[Data to process]
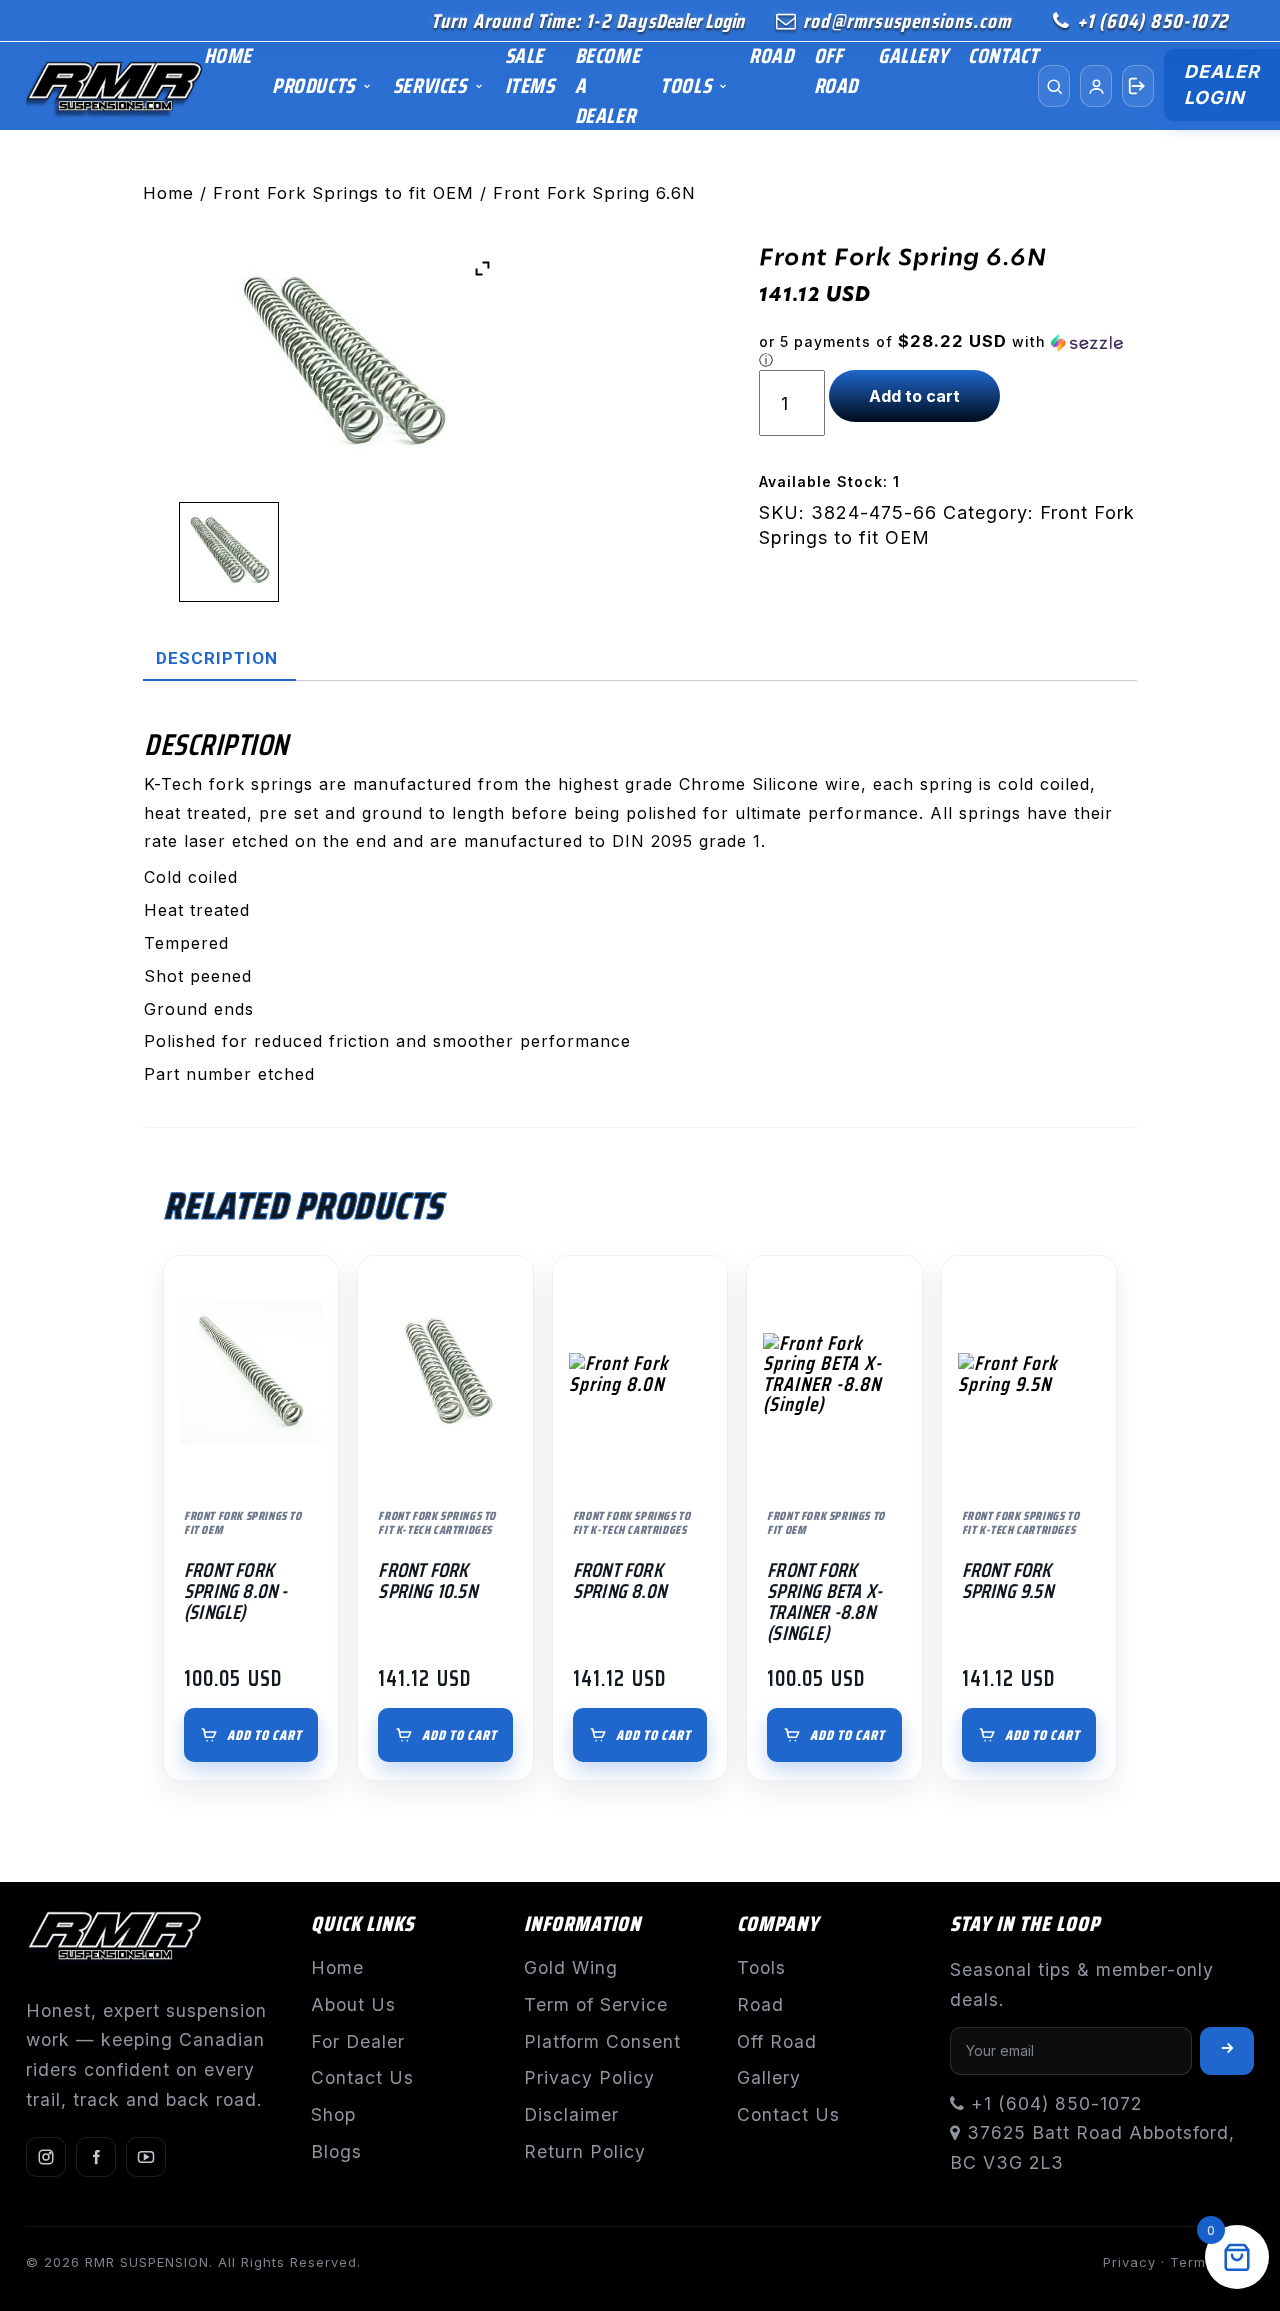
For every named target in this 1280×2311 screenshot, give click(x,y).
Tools (685, 85)
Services (430, 85)
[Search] (1054, 86)
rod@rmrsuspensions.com (907, 21)
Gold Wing (571, 1967)
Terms (1192, 2262)
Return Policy (585, 2151)
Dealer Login (700, 21)
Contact (1003, 55)
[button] (948, 351)
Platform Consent (602, 2041)
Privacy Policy (589, 2077)
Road (771, 55)
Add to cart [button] (264, 1735)
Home (228, 55)
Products (313, 85)
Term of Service (596, 2004)
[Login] (1138, 86)
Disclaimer (571, 2114)
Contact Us (362, 2077)
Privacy (1129, 2262)
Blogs (336, 2151)
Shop (333, 2114)
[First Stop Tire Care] (115, 86)
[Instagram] (46, 2157)
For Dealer (358, 2041)
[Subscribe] (1227, 2051)
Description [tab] (217, 658)
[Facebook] (96, 2157)
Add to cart (914, 396)
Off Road (836, 70)
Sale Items (530, 70)
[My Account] (1096, 86)
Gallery (913, 55)
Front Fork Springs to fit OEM (343, 193)
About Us (353, 2004)
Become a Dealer (608, 85)
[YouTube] (146, 2157)
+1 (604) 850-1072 (1152, 21)
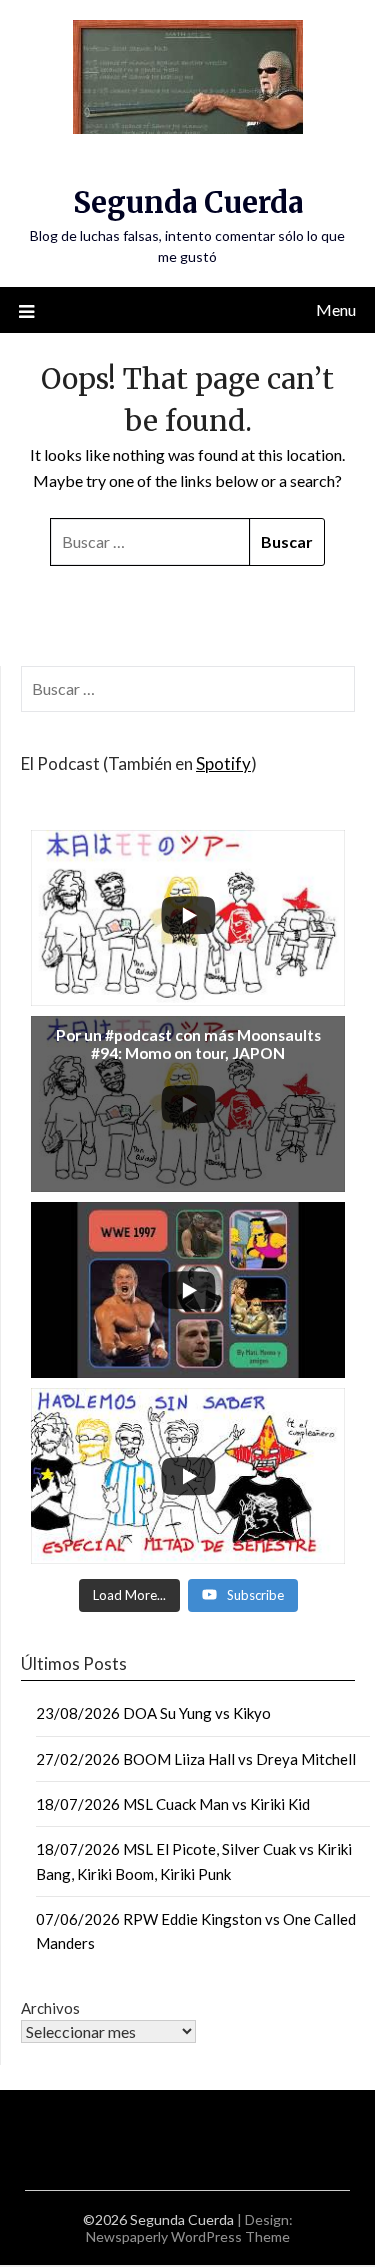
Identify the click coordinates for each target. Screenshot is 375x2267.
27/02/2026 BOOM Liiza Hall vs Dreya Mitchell (196, 1759)
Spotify (223, 763)
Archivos (50, 2008)
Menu (336, 309)
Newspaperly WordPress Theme (188, 2236)
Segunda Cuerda (188, 202)
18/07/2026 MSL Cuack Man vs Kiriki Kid (173, 1804)
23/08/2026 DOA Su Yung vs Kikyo (153, 1713)
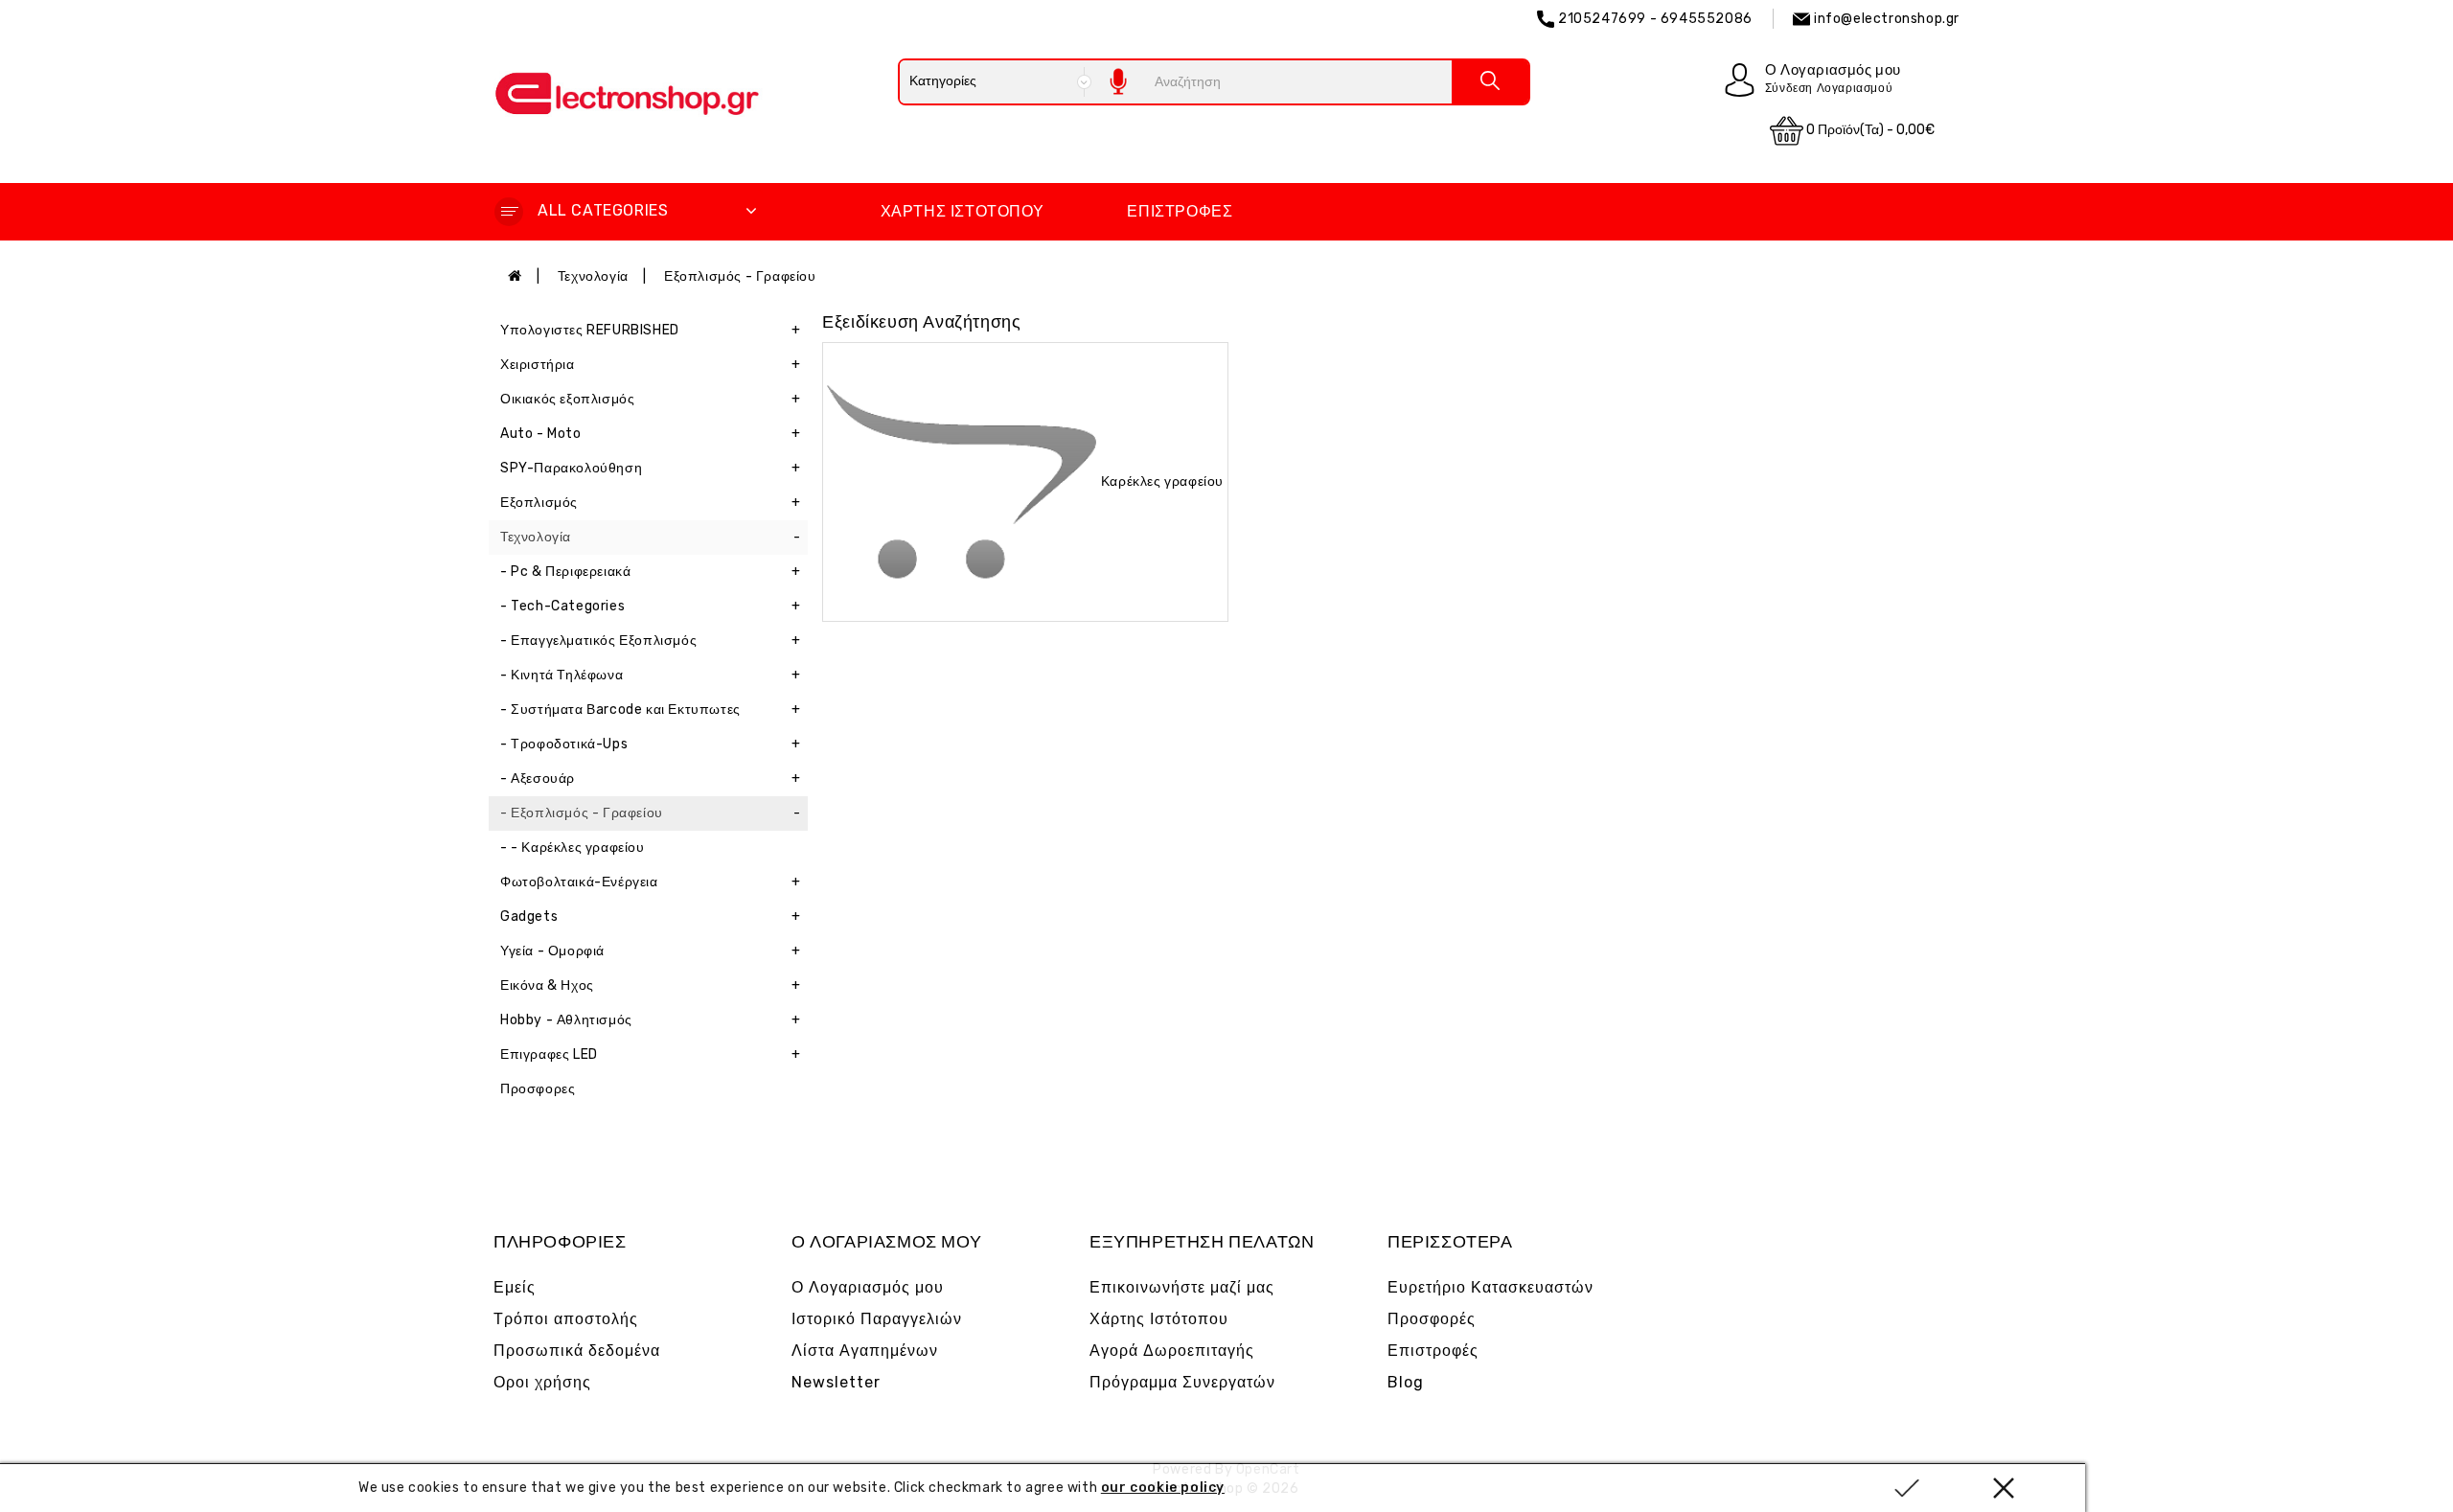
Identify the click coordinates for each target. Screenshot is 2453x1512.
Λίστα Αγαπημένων (864, 1350)
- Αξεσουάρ (650, 778)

[What the task asks]
In the data above, the line containing "Terms (1192, 2262)" and all lines after it are to be reproduced exactly, leaving out the pictures.

[Written answer]
Terms (1192, 2262)
Return Policy (585, 2151)
Dealer Login (700, 21)
Contact (1003, 55)
[button] (948, 351)
Platform Consent (602, 2041)
Privacy Policy (589, 2077)
Road (771, 55)
Add to cart [button] (264, 1735)
Home (228, 55)
Products (313, 85)
Term of Service (596, 2004)
[Login] (1138, 86)
Disclaimer (571, 2114)
Contact Us (362, 2077)
Privacy (1129, 2262)
Blogs (336, 2151)
Shop (333, 2114)
[First Stop Tire Care] (115, 86)
[Instagram] (46, 2157)
For Dealer (358, 2041)
[Subscribe] (1227, 2051)
Description [tab] (217, 658)
[Facebook] (96, 2157)
Add to cart (914, 396)
Off Road (836, 70)
Sale Items (530, 70)
[My Account] (1096, 86)
Gallery (913, 55)
Front Fork Springs to fit OEM (343, 193)
About Us (353, 2004)
Become a Dealer (608, 85)
[YouTube] (146, 2157)
+1 (604) 850-1072 (1152, 21)
Identify the click coordinates for each target. Screenshot is 375x2267.
27/02/2026 BOOM Liiza Hall vs Dreya Mitchell (196, 1759)
Spotify (223, 763)
Archivos (50, 2008)
Menu (336, 309)
Newspaperly WordPress Theme (188, 2236)
Segunda Cuerda (188, 202)
18/07/2026 MSL Cuack Man vs Kiriki Kid (173, 1804)
23/08/2026 DOA Su Yung vs Kikyo (153, 1713)
Identify the click coordinates for each target. Screenshot is 2453x1512.
Λίστα Αγαπημένων (864, 1350)
- Αξεσουάρ (650, 778)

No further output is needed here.